COLLAPSE OF THE BUNKER
by Alexander Kimel
"Wake up Siko. Get up. something strange is happening. I don't
know, what is." I jumped out of bed, dressed quickly and in a minute I was ready
to run. In the ghetto, constant danger made us very alert. "Listen to
this noise, son."
I heard a rambling, muffled noise. Its source was difficult to
determine. I also felt a light tremor, like a small earthquake.
My sister woke up. Father was first to figure out the source of
the rambling noise. "Oh God! He yelled. It's the bunker. The
noise is coming from the bunker. We have all our money buried
there. Let's run."
He ran out of the house and I followed him. The gray sky that
hanged over the ghetto opened and poured heavy torrential rains
over the hapless dwellers. Water, water was everywhere. Although
we were drenched, we felt secure. The Germans never conducted an
action in bad weather. Why should they get wet? The Jews will
wait. They did not feed us anyhow.
Luckily the heavy cellar doors leading to the trap door were
not locked. Forgetting all the necessary precautions we opened
the trap door and got into the first bunker. I had a flashlight
on me and in the light of the flashlight my father pushed away
the pile of dirty, soiled linens, smelling with rot, and opened
the trap door.
We entered the main bunker and we were met with a rain of clay.
Pellets of wet clay were coming down like rain. I raised my head
and saw a small stream of water coming down through the base of
the ventilation opening.
I directed the beam of the flashlight up to the ventillation
shaft, trying to find how to stop the water. "Let's get the
money. Stop fooling around. Help me digging," commanded my
father. One big piece hit my head and splashed all over my face.
We worked feverishly, pushing for fifteen minutes and got the
metal box out. My father tucked it under his arm and ran out
from the bunker. I closed all the and quickly followed him.
When I came back to our room, my father working at his next
problem. "Where do we hide the money? This is all that is
left." He was worried.
"Let's put it into the straw mattress." Suggested my sister,
"No. Everybody hides money in a mattress. This is the worst
place to hide." Father pushed away one bed and tried to pry
open a floor plank. Suddenly there was a big underground
rambling, the floor shook violently and seconds later the outside
wall collapsed. It just slid down like a house of cards. Our
room was completely exposed to the outside. We just experienced a
small, very small earthquake.
Father standing with the metal box in his hands, and we looking
in amazement through the space that second ago was a wall. A
minute later my father was hiding the box under the mattress. With a swift motion, father pulled out the bed cover and hang it
over the opening created by the collpased wall.
My father was first to asses the dire situation: "We have no
bunker to hide, no place to sleep and all the money exposed."
In the morning the rain stopped, and the sun came out, and lots
of curious people came to survey the strange occurrence. The
gawkers, standing three feet from my bed, looked straight into
our room. The collapsed wall created a sensation in the ghetto.

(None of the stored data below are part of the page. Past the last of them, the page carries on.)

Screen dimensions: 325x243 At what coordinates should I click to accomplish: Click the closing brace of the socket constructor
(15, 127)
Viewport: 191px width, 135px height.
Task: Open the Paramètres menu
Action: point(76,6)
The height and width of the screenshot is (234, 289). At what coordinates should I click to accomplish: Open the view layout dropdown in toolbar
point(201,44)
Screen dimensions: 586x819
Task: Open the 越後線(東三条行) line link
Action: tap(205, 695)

Droves of onlookers were passing by and everybody had some
question to ask or some comments to make.
At midday the crowds of onlookers disappeared. A minute later I
got really scared. Framed by the irregular outline of the open
wall, a German appeared. It was like a picture frame. The
German dressed in a green uniform, with buckle proclaiming that
God is with the Germans, framed by the outline of our matching
green, of our wall. Alongside him stood a Jewish Policeman,
" What happened here?" Asked the German
"It looks like the flimsy foundation was undermined by the heavy
rains. It happened all ready before in some other place." Explained the Jewish Policeman
One thing I have to say about Jewish Policeman, he really tried
to help us.
After observing the open bedroom, the German left.

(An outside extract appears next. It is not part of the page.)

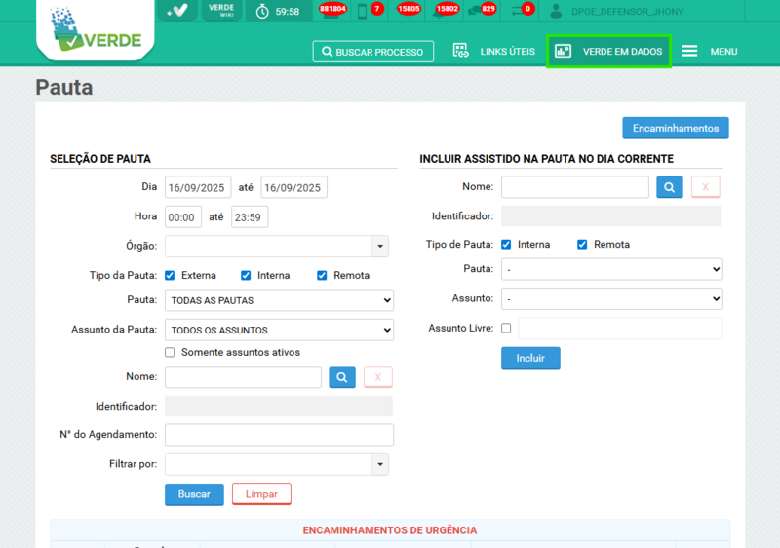Expand the Órgão dropdown
The height and width of the screenshot is (548, 780).
tap(380, 246)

"Siko, come with me to the Judenrat, and Luba will stay here, on
guard. We have to get a place to live," I heard my father saying.

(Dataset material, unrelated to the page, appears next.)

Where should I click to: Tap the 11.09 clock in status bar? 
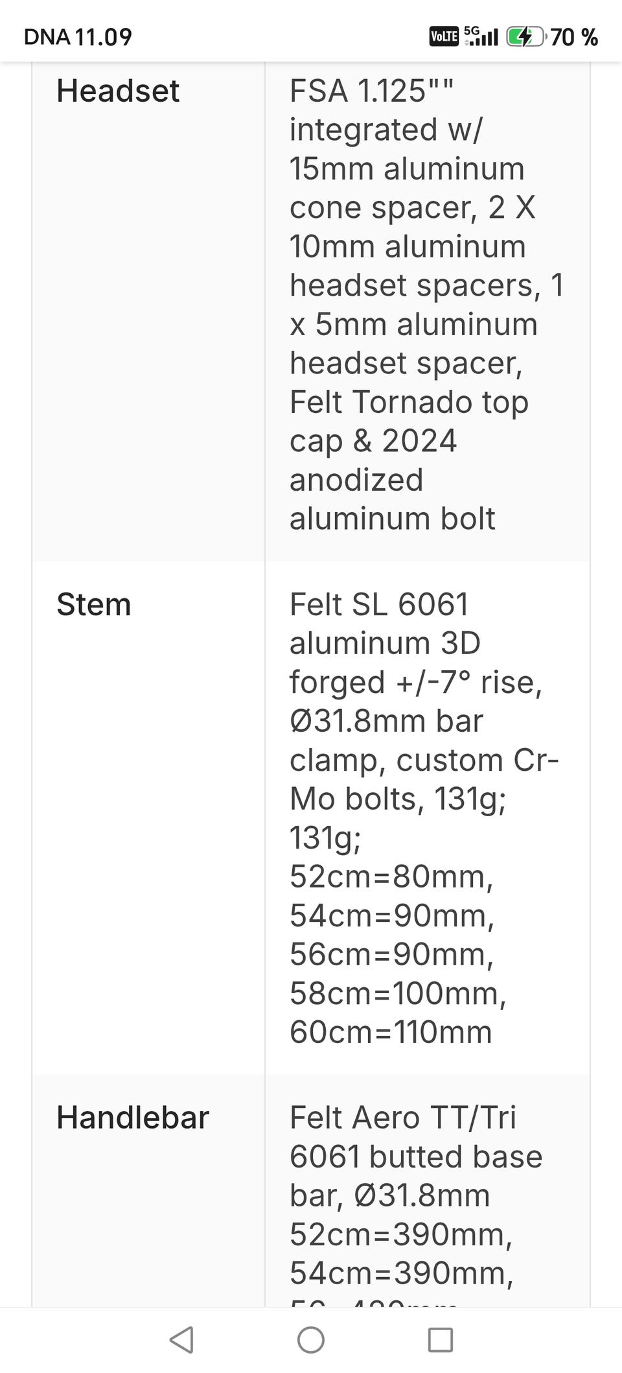pos(104,37)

In the Judenrat, the clerk Izio Landman was very understanding. Most I can give you is a corner of Lea's house. "We are
overcrowded, unless you can wait for the next action," he tried
"What a joke. I am laughing to death, Izio."
Izio's face became serious. "It's a big room and will hold a few
more people. That's all that I can think off."
"What do you think Josh? You know the place. Your friend Willy
used to live there."
I called my father aside and told him": Don't take it. It's a
dangerous hose directly on the border and without a bunker. I am
not ready to commit suicide. Are you?"
We returned empty handed. At the alley the gawkers were gone and
our neighbors were already discussing the building of a new
bunker with Shmulek, the bunker builder. "The only solution is to use the first
chamber and built another bunker next to the outside wall of the
shed. Both chambers will be connected with a masked tunnel.
My father was fuming: "Shmulek, I told you that the vent line is
no good. It was the water penetrating through this line that
caused the collapse. The outlet was too far from the wall, where
all the rain water was collected.
"Leon," replied Shmulek. "You insisted and a large vent line. The
small vent line was good and more secure. It's your fault. Don't
Again Father lost the argument, when the majority opted to accept
Shmulek's plan. The work was about to start when Lustig asked:
How long will it take to built the bunker?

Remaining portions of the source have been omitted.